« Le disciple, celui que Jésus aimait, dit donc à Pierre : c’est le Seigneur ! Simon Pierre, entendant “c’est le Seigneur”, se ceignit d’un vêtement – car il était nu -, et se jeta dans la mer » (Jn 21, 7). Quel sens donner à ce geste de saint Pierre, s’habillant… pour plonger dans l’eau ?
L’Évangile selon saint Jean s’achève par un chapitre extraordinaire, qui nous montre Jésus ressuscité apparaissant à ses disciples retournés vivre en Galilée. Au bord du lac de Tibériade, Jésus est reconnu par le disciple bien-aimé, depuis la barque où il pêche avec Pierre et cinq autres disciples. Pierre se jette immédiatement à l’eau, mais après avoir bizarrement remis son vêtement : on admire l’émouvant enthousiasme… mais pourquoi donc se rhabiller, ce qui n’est vraiment pas commode pour nager ?
Une nudité relative
En réalité la traduction du verset est difficile. Le mot grec traduit par « nu » peut aussi signifier que Pierre est légèrement vêtu. Mais le mot traduit par « vêtement », que l’on ne trouve qu’ici dans le Nouveau Testament, doit désigner un vêtement extérieur, et non pas un sous-vêtement. Ce n’est pas une tenue idéale pour nager, et de plus il faut rendre la notion de « ceindre ». On peut imaginer que Pierre a ceint son sarrau, pour être moins gêné. En tout cas, la pudeur juive était telle qu’on ne peut concevoir la possibilité d’une nudité totale.
Si Pierre n’est donc pas complètement nu, on doit noter toutefois que l’auteur insiste sur sa nudité, cette incise venant en surcharge dans la phrase : « – car il était nu – ». Pourquoi cette remarque ? Le plongeon impétueux de Pierre montre qu’il ne craint pas de se retrouver face à celui qu’il a trahi, mais le geste de s’habiller manifeste tout de même son sentiment de honte, la nudité et la honte allant souvent de pair dans la Bible. Le souvenir de la trahison de Pierre est d’ailleurs présent à travers un détail : le mot grec utilisé pour décrire le feu de braises préparé par Jésus sur le rivage est un mot rare, que l’auteur n’a utilisé qu’au moment du reniement. En conformité avec l’ambivalence de son caractère, Pierre éprouve des sentiments mélangés : enthousiasme confiant et culpabilité honteuse. Cette ambiguïté est représentée par les deux éléments de son geste : se jeter à l’eau d’une part, mais en se rhabillant d’autre part.

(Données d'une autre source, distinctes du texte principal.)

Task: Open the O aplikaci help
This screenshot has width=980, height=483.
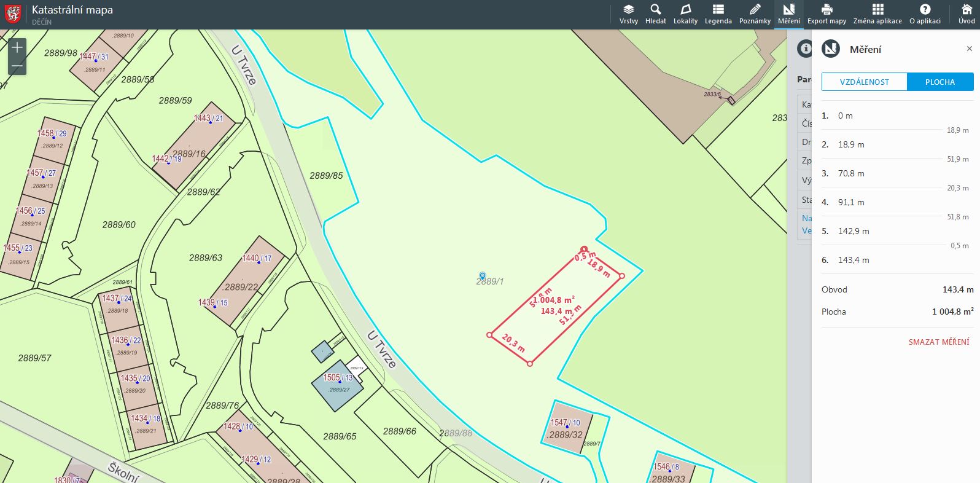Action: (925, 14)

La situation fait penser à la gêne d’Adam et Ève après le péché originel. Ils ont maladroitement caché leur nudité au moyen de feuilles de figuier. Pierre réagit d’une manière semblable. Sa « nudité » était symbolique : elle était la sanction du triple reniement, et une honte supplémentaire.
Un jeu de mots
Même si l’Évangile a été composé en grec, on peut remarquer que la langue hébraïque permet sur ce thème un jeu de mots intéressant : le mot beged a un double sens. Il peut signifier soit vêtement (c’est le sens la plus fréquent), soit trahison (comme en Is 24, 16 ou Jr 12, 1). De même on peut souligner que me’il, qui désigne le manteau de dessus, a la même racine que ma’al, qui peut signifier infidélité et fausseté. On retrouve d’ailleurs dans la langue française cet emploi de la métaphore du vêtement pour désigner une action malhonnête : agir sous le manteau, voiler ses intentions… Ainsi, en prenant son vêtement, Pierre assume sa trahison. Il a trahi et s’est montré infidèle : la nudité autant que le vêtement le lui rappellent, comme à Adam et Ève.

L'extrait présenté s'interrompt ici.